* _AIM OF THE EXERCISE_
In the reading text below on complex simulations, what new class of inference algorithms is motivated by intractable likelihoods and non-differentiable models?

* _READING TEXT_
----------

Complex simulations are used for stochastic generative models for data across a wide segment of the scientific community, with applications as diverse as hazard analysis in seismology (Heinecke et al., 2014), supernova shock waves in astrophysics (Endeve et al., 2012), market movements in economics (Raberto et al., 2001), and blood flow in biology (Perdikaris et al., 2016). In these generative models, complex simulations are composed from low-level mechanistic components. These models lead to intractable likelihoods and are typically non-differentiable, which renders many traditional statistical inference algorithms irrelevant and motivates a new class of so-called likelihood-free inference algorithms (Hartig et al., 2011).

----------

* _MATERIAL PROVIDED_
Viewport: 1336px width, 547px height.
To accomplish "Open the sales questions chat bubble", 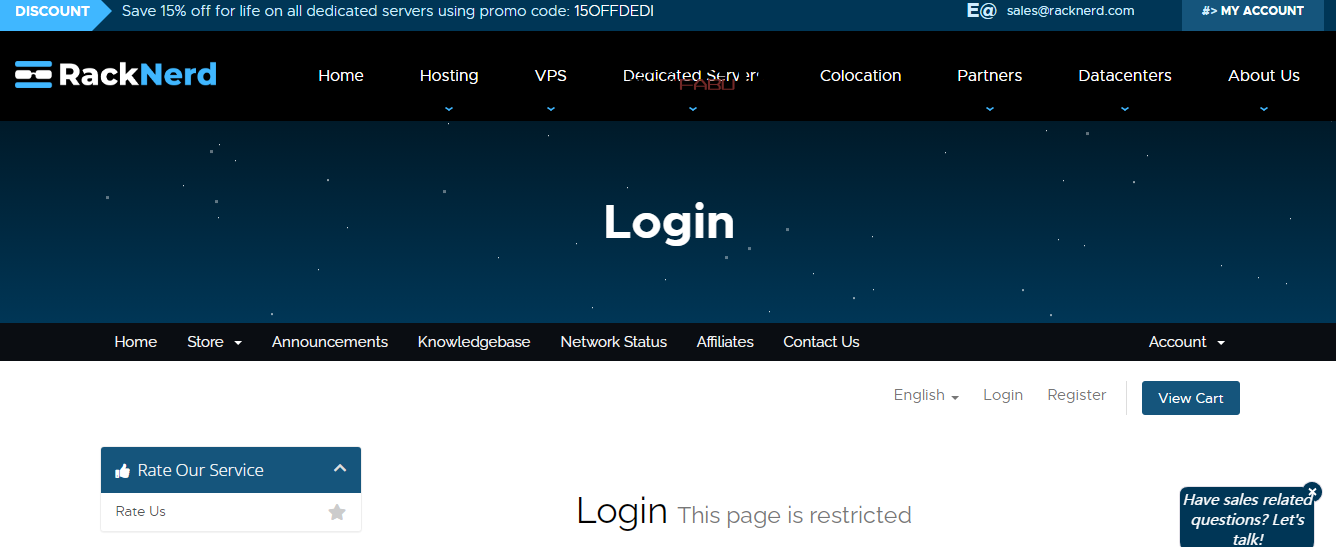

----------

* _EXPECTED ANSWER_
Likelihood-free inference algorithms.